- Asunción, ¿no quiere usted retratar a los niños?.
Es la voz de Luisa, mi vecina, llamando a mi madre que está en el cuarto intentando dormir a mi hermano que, con apenas siete u ocho meses, come como una lima, pero, para dormir, necesita que le mezan la cuna una hora y le canten medio repertorio coplero.
Y mi madre sale con el niño en brazos, más contento él que unas pascuas, y Luisa la pone al corriente y la anima: "que hay un retratista ahí en la calle, que arregle usted a los niños y los retrata, que están mu bonicos..." Y mi madre se decide y nos empieza a arreglar con nuestra mejor ropilla, mientras Luisa sale a avisar al fotógrafo para que espere, que va a venir una mujer a retratar a sus niños.
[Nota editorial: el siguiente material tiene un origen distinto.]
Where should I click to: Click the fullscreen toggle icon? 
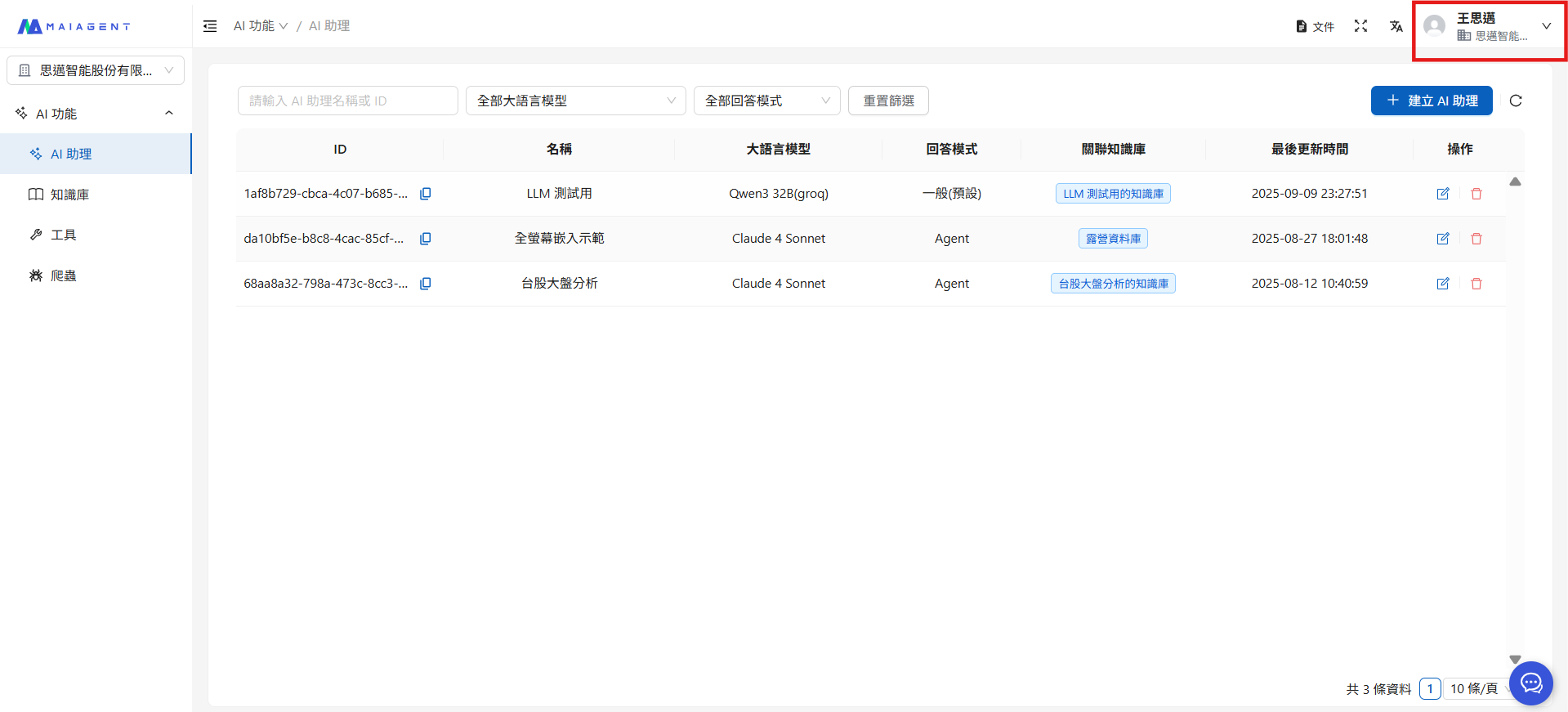(x=1360, y=26)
La aparatosa cámara está instalada sobre su trípode de madera frente a la fachada de mi vecina Antonia; y un pequeño grupo de mujeres y niños merodean curiosos cerca del artilugio. Sigo a mi madre que ya sale con el pequeño en brazos y detrás viene Luisa con el silloncillo en la mano. Nos colocamos delante de la cámara, pero el retratista dice que habría que tapar la pared con alguna tela. Y entonces mi madre sube a la cámara y trae una vieja cortina que tiene allá arriba arrumbada en el arca.
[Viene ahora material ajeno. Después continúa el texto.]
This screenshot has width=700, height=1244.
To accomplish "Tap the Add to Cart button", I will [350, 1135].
Queda ésta “perfectamente” encuadrada, siguiendo las instrucciones que dicta el fotógrafo mientras termina de poner todo a punto. También se consigue la pose perfecta para los niños. Y el buen señor esconde su cabeza bajo una negra tela e intenta captar nuestra atención chasqueando los dedos de su mano derecha que eleva sobre la cámara y repitiendo "pajarito, pajarito". Cuando por fin se puede desmontar el cuadro escénico, todos esperan ansiosos el milagro fotográfico. Y pueden contemplar cómo en aquel papel ennegrecido que el retratista ha metido en un cubo con agua se ha formado la imagen que la cámara captó con su objetivo. Y en aquella vieja foto, recuerdo de mi niñez, se puede ver una mano y se adivina otra (de Luisa y de Marina la de Savedra) sujetando la cortina que constituye el decorado de fondo.
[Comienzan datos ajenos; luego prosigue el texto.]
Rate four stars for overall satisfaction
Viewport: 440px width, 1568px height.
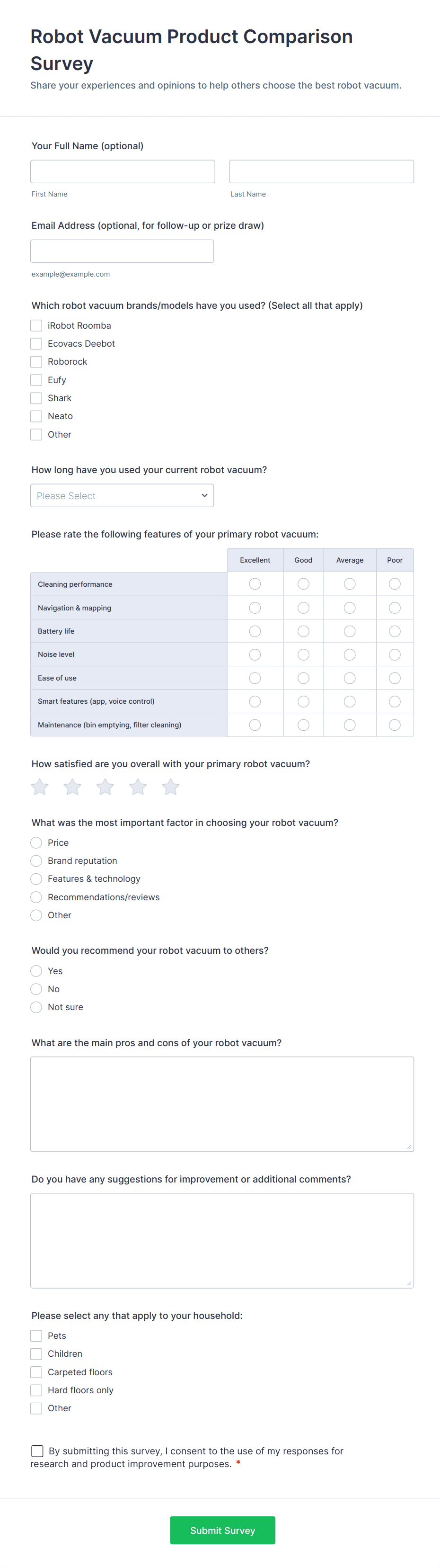(137, 787)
Cámara y trípode al hombro, sigue el retratista su recorrido en busca de nuevos clientes. Y de vez en cuando se para, descarga su máquina y lanza su pregón: "Retraaaato minuto".
¿Cinco, seis, ocho fotografías? No muchas, seguramente, porque el dinero no abunda. Pero sacará un pequeño jornal. Pasará la noche en la posada para aprovechar el día siguiente por los alrededores y, tal vez, antes de despedirse hasta otro año, obsequie a Josefa la posadera con un retrato de los niños para corresponder a su amabilidad.
Si a este hombre le hubiesen hablado de lo que sería la fotografía a la vuelta de cincuenta años… Sería difícil hacer un recuento de las fotografías de cualquier niño de hoy. ¿Cuántas tendremos de mi nieto? Eso sí, en soporte digital casi todas. De mis abuelos, sin embargo, no tengo ninguna; y no puedo ponerles cara porque no los conocí. Sólo conservo una copia de una vieja fotografía de mi abuela Luisa que nunca había visto hasta hace pocos años y que pude conseguir gracias a un familiar.
La pequeña colección de fotografías familiares antiguas que poseo es para mí un auténtico tesoro. Como pasa con los libros, las modernas tecnologías han puesto a nuestro alcance lo que, hasta hace muy poco tiempo, no hubiésemos podido ni imaginar. Pero nunca estas nuevas tecnologías nos podrán proporcionar ni sustituir con su abundancia, el placer de tocar, hojear, y hasta oler, a la vez que miramos, cualquiera de estos escasos documentos gráficos que constituyen nuestro particular tesoro.